If we were out building a major new greenfield fab today, we would have to consider that. Even so, frankly, it's pretty easy today to go out and build a new 300mm fab if you need greenfield capacity and not worry about it becoming useless due to a 450mm transition in 2018 or 2019. I think that's a better question for two years from now. I will admit, by the way, that we were probably a little late going to 300mm. One thing you can count on us as a management team to do is try not to make repeat mistakes of the past. We'll be cognizant of that and pay close attention to it. Okay. Oh, is there one more? Okay, let's take one more and then we'll wrap it up.
You know, from Glen Hawk's presentation, there's a big focus on SSD drives, right? You'll move into that. Now, that's a very different business than moving commodity, you know, bits with a NAND or DRAM. What are the changes you need to make to succeed in that? That's the first question. Secondly, could you comment about your biggest competitor and how, you know, Samsung and their increasing market share and what that means for Micron Technology and how you should position yourself?
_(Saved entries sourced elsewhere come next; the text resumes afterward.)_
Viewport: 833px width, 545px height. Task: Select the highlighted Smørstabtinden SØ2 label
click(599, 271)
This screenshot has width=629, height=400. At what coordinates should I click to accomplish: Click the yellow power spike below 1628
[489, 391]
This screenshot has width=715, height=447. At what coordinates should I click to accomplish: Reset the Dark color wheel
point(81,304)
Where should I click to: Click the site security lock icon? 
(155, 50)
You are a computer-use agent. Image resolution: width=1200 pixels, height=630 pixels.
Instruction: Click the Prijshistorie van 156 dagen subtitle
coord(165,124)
Okay, good. Relative to the first question, we've already done a big piece of it, which is we reorganized the company and brought in a lot more management talent. That's happened over the last couple of years. We've also done a lot of addition of personnel resources in order to facilitate not only the development side with firmware and software. We didn't put up a picture of the R&D center in Shanghai, but we're adding resources there as well as other places domestically in Boise and other places in the United States in order to make sure we have the development resources. We're adding resources on the sales side in order to make sure we have a go-to-market plan to support the customers. Those are kind of the big pieces there. Glen commented a little bit on, sort of beyond that, what's the next level beyond SSDs.
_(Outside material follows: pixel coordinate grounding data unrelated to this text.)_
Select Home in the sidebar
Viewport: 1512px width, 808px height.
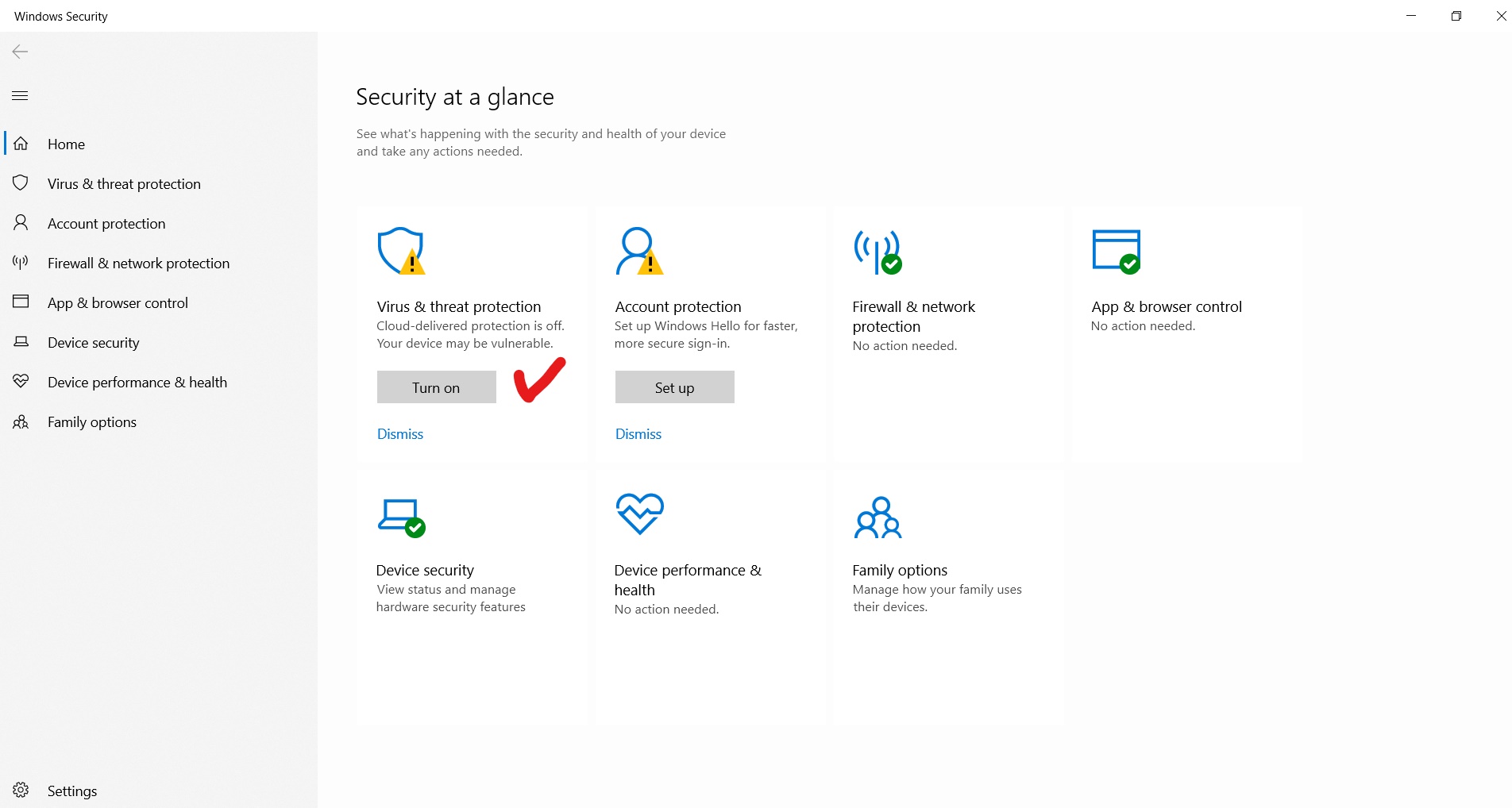click(66, 144)
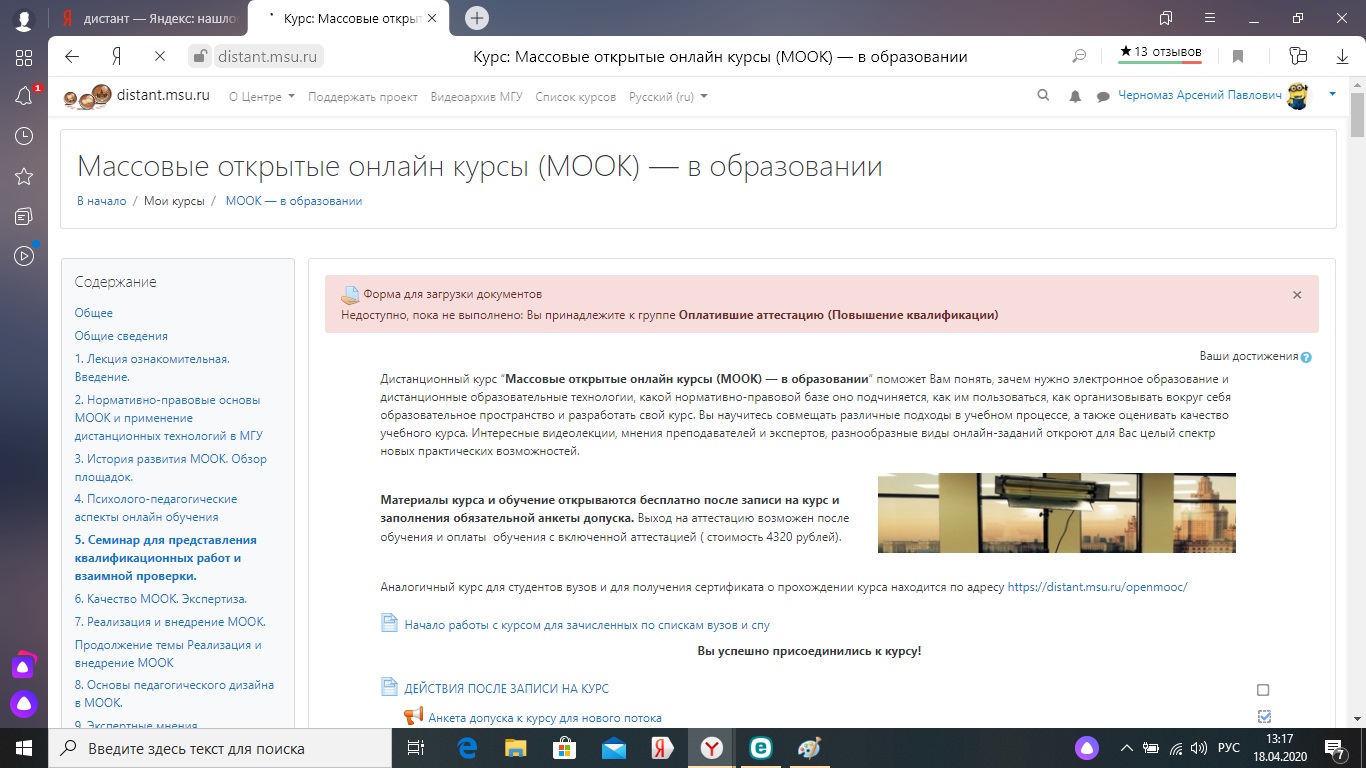Image resolution: width=1366 pixels, height=768 pixels.
Task: Click the '13 отзывов' rating indicator
Action: point(1160,53)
It's making sure you're also building the infrastructure in order to build appliances. The Virtensys acquisition, I think, is an example of that where you see us going out and selectively picking off capability and resources that we can use to continue moving higher up the value chain. You'll see us do more of that as we find the right opportunities. Sorry, the other piece was, oh, Samsung. How are we going to deal with the fact that they're continuing to grow market share? I think we're continuing to grow market share. When you look at the overall memory space, Micron' s been effective doing that. Some of it's been done organically. Some of it's been done through acquisition. Those are still two strategies that are right in the middle of our operating parameters. By and large, we just got to be smarter, right?
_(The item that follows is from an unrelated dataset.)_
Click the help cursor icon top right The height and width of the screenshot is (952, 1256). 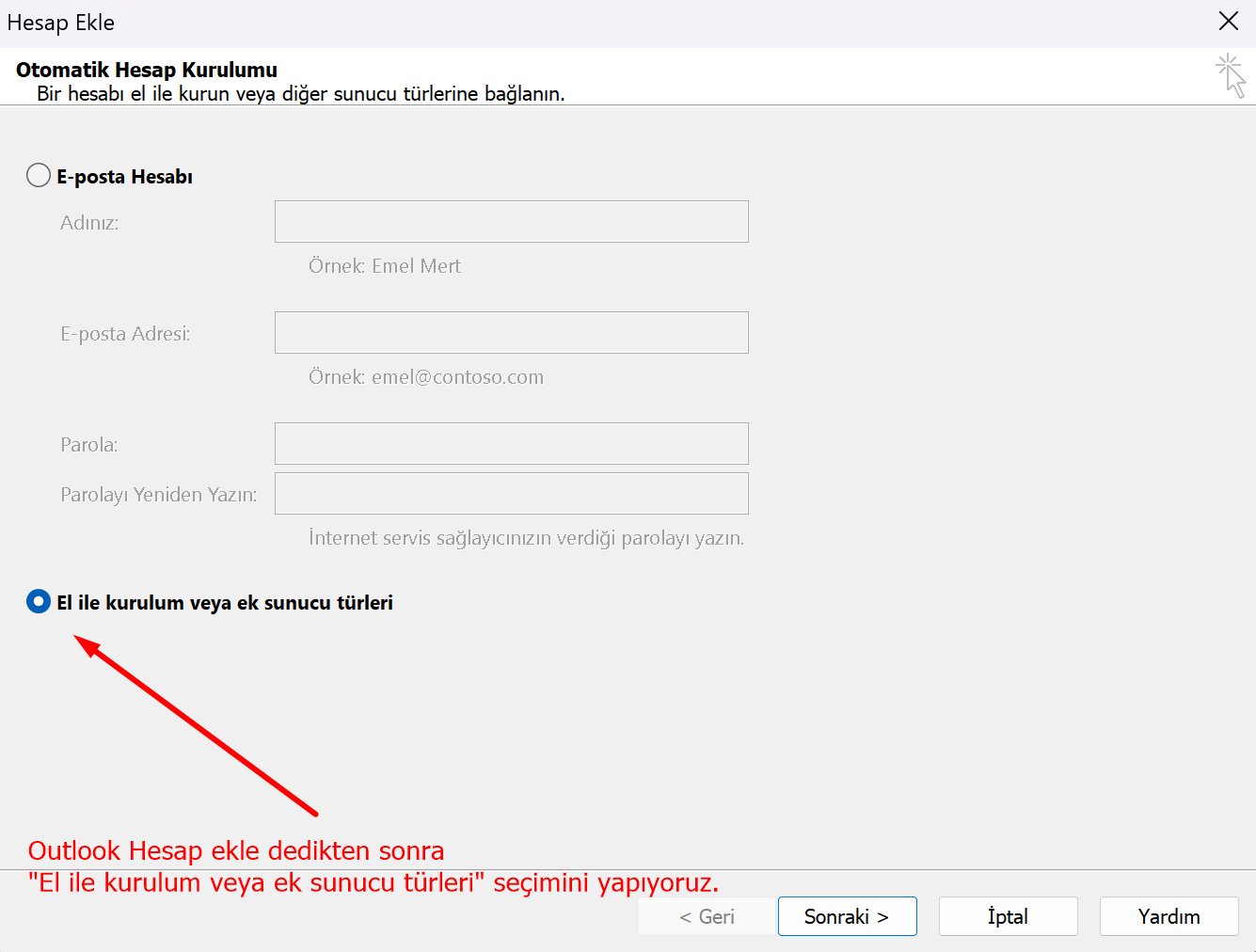coord(1231,75)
This is not a new problem for us. This is a problem that's been going on for a couple of decades. We are continuing, I think, to do all the right things from a product portfolio perspective, as well as an asset acquisition perspective, as well as a technology perspective to stay in the fight. My vision obviously is not to stay in the fight, but to eventually be the number one. We got a lot of stuff in our toolkit, and we're going to use all of them at the appropriate moment. Maybe that's a good place to wrap up. Thanks again, everyone, for coming.